STANFORD, Calif.—A relaxed Harvard men’s tennis team charged into the midway point of its spring break tour of California by thumping Stanford, 5-2, at the Taube Tennis Center on Wednesday. With this win and its handy 6-1 victory over Pacific on Monday, the Crimson pulled to within one game of .500 for the spring season.
The Harvard men had never beaten Stanford, one of the most venerable Division I tennis programs, boasting 17 NCAA championships since 1973. Though the Cardinal has been struggling this year, the Crimson was excited to rise to the challenge from the opening serve.
A reworked doubles lineup featuring some new faces and some experienced duos played assertively against taller, physically imposing Stanford pairs, taking two out of three matches to secure the doubles point. At No. 3, the reunited pair of senior co-captains Gideon Valkin and Scott Denenberg won, 8-4, while at No. 2, juniors Dan Nguyen and Kieran Burke fell, 8-4.
At No. 1, sophomore Sasha Ermakov played masterfully with Ashwin Kumar, as the pair repeatedly confounded their opponents by turning balls that looked like excellent passing shots into deceptive, sharply angled drop volleys.
“Because Ashwin volleys so well, they kept ripping shots at Sasha,” said Harvard coach Dave Fish ’72. “He did a marvelous job of returning tough balls; he was awake and alert.”
Ermakov missed the beginning of the spring season because of loose cartilage in his ankle. He practiced as hard as possible given his injury—hitting while seated, maintaining his strength—and would have been ready to play against No. 3 Virginia 12 days earlier but contracted pneumonia.
In his second match back—his first was a two-win effort against Pacific—Ermakov seemed to be enjoying every second on the court.
“Sasha’s a hard out in the lineup,” said Fish, using baseball terminology jokingly after the match.
Ermakov took his singles match at No. 6 by a score of 6-2, 6-2. He and Kumar—who won at No. 3, 6-2, 6-2—carried their momentum from their earlier doubles match, winning very quickly and bringing Harvard to the edge of victory.
Gideon Valkin clinched that victory at the No. 5 position, 6-2, 6-3, holding off an impassioned late run by his opponent with his trademark shot, running around his backhand to blast powerful but controlled forehands.
During his match, he and Chris Clayton—who lost 6-1, 6-0—bantered with each other from opposite sides of a grandstand, their tone in line with the jovial atmosphere of the day for Harvard.
“It feels great for the team to be rewarded,” Valkin said, referring to the early-season struggles with injuries.
After the victory was clinched, Denenberg ran out of the momentum he had built initially, losing in a supertiebreak at No. 4 after winning the first set, 6-3, and losing the second, 6-4.
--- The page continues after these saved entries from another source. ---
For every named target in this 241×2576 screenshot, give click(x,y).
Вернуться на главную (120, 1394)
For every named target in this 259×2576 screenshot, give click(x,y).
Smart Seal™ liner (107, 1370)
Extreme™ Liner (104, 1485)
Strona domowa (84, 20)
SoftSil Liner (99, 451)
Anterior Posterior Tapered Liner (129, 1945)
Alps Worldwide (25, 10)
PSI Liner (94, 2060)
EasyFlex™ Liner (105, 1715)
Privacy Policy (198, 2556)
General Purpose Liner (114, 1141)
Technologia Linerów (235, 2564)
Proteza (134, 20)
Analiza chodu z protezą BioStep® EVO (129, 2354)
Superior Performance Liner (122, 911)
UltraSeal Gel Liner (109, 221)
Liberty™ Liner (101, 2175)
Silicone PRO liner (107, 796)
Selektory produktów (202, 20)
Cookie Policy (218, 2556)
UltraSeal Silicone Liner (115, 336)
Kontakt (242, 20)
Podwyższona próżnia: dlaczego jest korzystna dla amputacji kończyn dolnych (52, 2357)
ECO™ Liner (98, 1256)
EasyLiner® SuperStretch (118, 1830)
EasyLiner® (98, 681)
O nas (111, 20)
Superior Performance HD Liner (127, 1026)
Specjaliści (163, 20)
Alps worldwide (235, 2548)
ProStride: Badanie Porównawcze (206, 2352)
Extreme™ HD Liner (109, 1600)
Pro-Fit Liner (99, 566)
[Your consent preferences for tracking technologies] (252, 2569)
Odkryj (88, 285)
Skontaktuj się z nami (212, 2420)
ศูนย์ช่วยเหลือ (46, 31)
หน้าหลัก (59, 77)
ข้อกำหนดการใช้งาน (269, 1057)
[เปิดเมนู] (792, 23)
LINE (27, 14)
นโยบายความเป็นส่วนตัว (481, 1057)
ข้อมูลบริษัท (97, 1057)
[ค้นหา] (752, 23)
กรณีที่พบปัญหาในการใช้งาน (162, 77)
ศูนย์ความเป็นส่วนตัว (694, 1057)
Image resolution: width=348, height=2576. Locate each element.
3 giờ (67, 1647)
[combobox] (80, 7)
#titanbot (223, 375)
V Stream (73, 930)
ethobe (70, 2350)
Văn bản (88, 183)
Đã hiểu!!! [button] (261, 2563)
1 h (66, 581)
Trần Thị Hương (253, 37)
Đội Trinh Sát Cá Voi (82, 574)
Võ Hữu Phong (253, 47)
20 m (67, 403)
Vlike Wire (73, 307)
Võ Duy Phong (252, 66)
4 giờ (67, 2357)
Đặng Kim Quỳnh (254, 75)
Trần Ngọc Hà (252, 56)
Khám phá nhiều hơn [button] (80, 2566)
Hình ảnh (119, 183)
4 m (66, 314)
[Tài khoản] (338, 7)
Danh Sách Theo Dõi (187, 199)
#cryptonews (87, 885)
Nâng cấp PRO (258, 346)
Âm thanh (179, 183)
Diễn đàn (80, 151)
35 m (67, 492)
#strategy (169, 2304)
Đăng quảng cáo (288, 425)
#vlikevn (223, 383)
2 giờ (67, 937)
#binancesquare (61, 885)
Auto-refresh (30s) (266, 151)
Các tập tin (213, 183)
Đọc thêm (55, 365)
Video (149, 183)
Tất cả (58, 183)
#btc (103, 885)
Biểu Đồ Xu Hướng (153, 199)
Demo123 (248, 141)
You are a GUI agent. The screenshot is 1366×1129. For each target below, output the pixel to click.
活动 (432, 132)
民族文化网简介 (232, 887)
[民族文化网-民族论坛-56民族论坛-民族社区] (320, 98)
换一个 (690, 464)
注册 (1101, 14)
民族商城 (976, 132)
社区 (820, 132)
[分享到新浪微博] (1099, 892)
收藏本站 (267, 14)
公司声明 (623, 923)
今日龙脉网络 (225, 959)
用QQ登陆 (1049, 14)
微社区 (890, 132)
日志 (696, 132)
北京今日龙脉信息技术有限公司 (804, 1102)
No. 3 Dan Nguyen won, 7-6, 6-2, staying true to his tradition of playing some of the Crimson’s longest matches.
After the match, the players joked around with each other, clearly enjoying the sun and what Clayton called the “unprecedented moment in Harvard tennis history.”
Commenting on the team’s preparation for the its first outdoor match since last fall, Clayton continued joking, “within minutes, the shirts are off, the sunblock’s on, and we’re burning up the courts. We shake and bake.”
HARVARD 6, PACIFIC 1
The Crimson’s first scheduled outdoor match was moved inside due to heavy rain on Monday, but Harvard took the change in stride, pummeling the Tigers, 6-1.
The match was notable mostly for the return of Ermakov to the lineup.
“Other than Ashwin’s loss, it was really straightforward, wonderful tennis,” Fish said.
The Crimson won in straight sets at five singles spots, with only Kumar losing at No. 3 in three sets, 4-6, 7-6(5), 6-4.
The Crimson doubles teams swept, with Kumar and Ermakov winning, 8-4, at No. 1, Nguyen and Burke winning, 8-6, and Valkin and Denenberg winning, 8-3.